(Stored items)
· · ·
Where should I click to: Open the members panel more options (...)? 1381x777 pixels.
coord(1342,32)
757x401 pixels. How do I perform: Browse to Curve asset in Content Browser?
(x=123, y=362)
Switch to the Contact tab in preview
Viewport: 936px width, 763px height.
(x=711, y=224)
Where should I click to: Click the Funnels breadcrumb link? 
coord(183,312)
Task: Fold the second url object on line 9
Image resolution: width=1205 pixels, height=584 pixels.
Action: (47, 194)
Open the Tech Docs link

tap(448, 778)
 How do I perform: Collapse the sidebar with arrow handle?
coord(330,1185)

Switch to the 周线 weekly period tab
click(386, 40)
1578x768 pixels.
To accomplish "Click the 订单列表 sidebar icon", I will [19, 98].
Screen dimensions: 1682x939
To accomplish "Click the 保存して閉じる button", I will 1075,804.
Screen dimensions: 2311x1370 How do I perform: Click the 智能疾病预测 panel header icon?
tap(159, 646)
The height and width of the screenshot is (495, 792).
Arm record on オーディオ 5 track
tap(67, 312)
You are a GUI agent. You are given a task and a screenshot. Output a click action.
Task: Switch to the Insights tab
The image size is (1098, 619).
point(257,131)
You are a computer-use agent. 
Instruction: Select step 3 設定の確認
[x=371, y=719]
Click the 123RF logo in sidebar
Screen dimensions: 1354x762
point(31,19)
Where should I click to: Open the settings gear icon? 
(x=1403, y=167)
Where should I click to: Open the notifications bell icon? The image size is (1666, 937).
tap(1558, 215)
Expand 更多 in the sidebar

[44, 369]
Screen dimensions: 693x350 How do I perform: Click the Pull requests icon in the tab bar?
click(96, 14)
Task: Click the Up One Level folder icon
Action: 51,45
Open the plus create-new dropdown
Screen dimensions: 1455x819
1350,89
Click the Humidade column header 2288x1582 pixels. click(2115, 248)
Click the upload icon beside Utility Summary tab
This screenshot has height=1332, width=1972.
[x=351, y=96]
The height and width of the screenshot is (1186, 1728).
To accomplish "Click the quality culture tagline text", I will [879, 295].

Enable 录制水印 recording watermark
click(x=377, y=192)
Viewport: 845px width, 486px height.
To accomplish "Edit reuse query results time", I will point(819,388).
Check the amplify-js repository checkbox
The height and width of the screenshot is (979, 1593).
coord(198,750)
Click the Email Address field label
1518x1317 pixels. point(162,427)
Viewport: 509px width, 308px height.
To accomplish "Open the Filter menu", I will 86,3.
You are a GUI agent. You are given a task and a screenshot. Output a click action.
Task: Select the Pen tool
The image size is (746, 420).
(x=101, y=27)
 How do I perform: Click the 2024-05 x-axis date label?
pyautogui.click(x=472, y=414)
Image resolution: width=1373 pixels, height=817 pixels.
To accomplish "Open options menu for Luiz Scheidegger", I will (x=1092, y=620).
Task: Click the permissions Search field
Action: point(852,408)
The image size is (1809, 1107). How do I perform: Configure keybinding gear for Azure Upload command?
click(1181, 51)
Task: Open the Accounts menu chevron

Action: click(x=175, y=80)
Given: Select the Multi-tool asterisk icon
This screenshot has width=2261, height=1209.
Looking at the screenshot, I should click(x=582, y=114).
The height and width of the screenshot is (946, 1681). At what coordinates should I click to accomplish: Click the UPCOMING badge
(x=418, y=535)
· · ·
- **EXERCISE PROMPT**
Retype exactly the line with "This screenshot has width=2261, height=1209." and each line after it until the records end, and include no other line.

- **WRITTEN SOLUTION**
This screenshot has width=2261, height=1209.
Looking at the screenshot, I should click(x=582, y=114).
The height and width of the screenshot is (946, 1681). At what coordinates should I click to accomplish: Click the UPCOMING badge
(x=418, y=535)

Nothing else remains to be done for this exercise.